Exactly as written, set down the lines from the top of the entries through the line bearing "Task: Click the eraser clear-format icon", with every picture left out.

*** RECORDS FOR PROCESSING ***

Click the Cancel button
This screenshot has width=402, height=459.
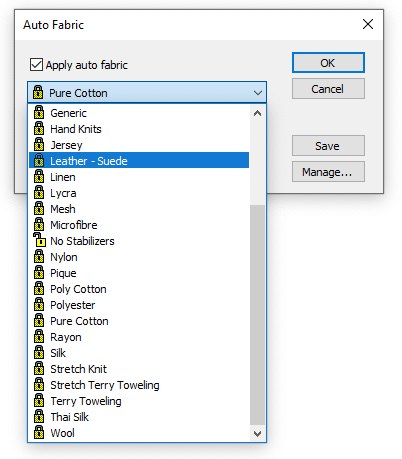point(328,89)
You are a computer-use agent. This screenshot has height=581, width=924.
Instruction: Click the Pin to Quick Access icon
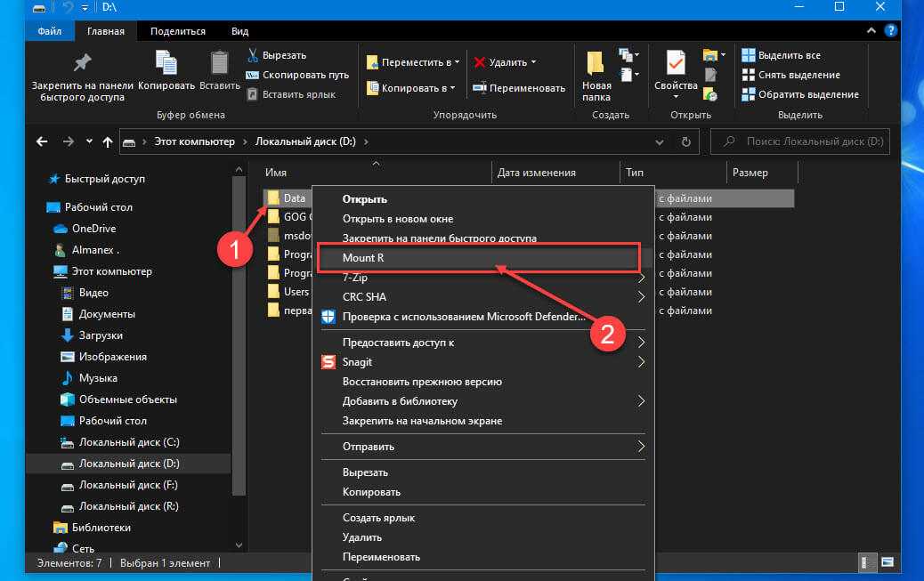click(x=82, y=63)
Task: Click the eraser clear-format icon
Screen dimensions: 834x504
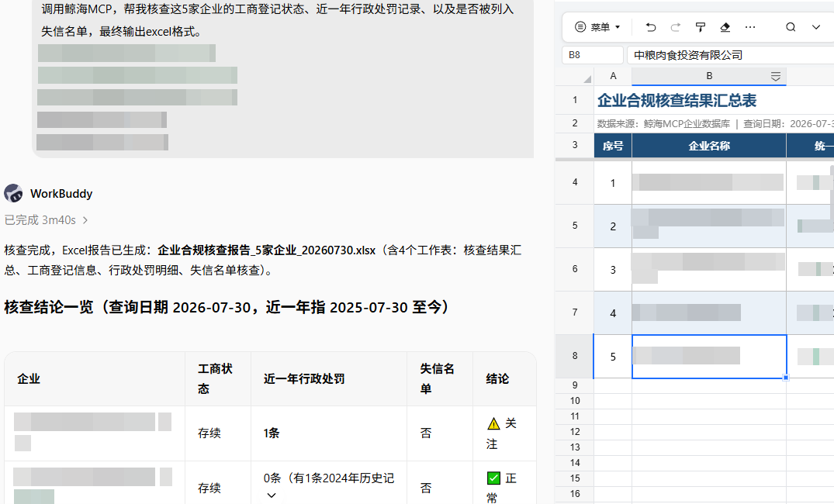Action: click(x=725, y=27)
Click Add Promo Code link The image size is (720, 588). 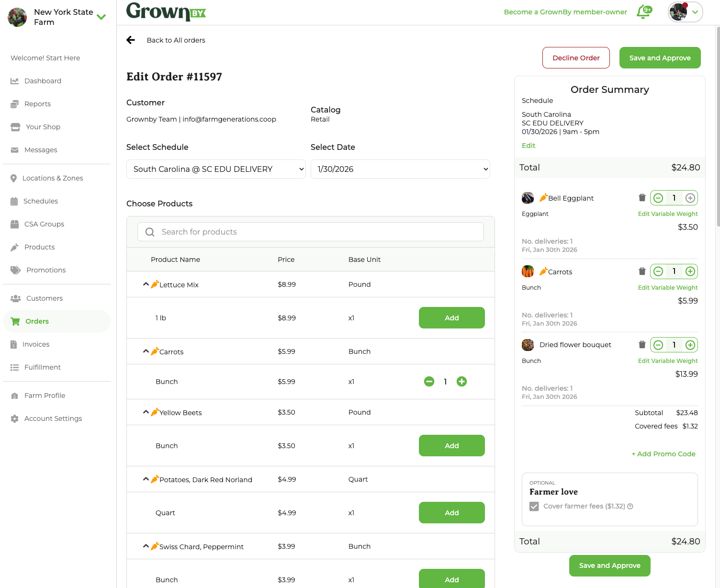point(664,454)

*** End of RECORDS FOR PROCESSING ***

- _RESPONSE_
Click the Cancel button
This screenshot has width=402, height=459.
point(328,89)
You are a computer-use agent. This screenshot has height=581, width=924.
Instruction: Click the Pin to Quick Access icon
click(x=82, y=63)
Task: Click the eraser clear-format icon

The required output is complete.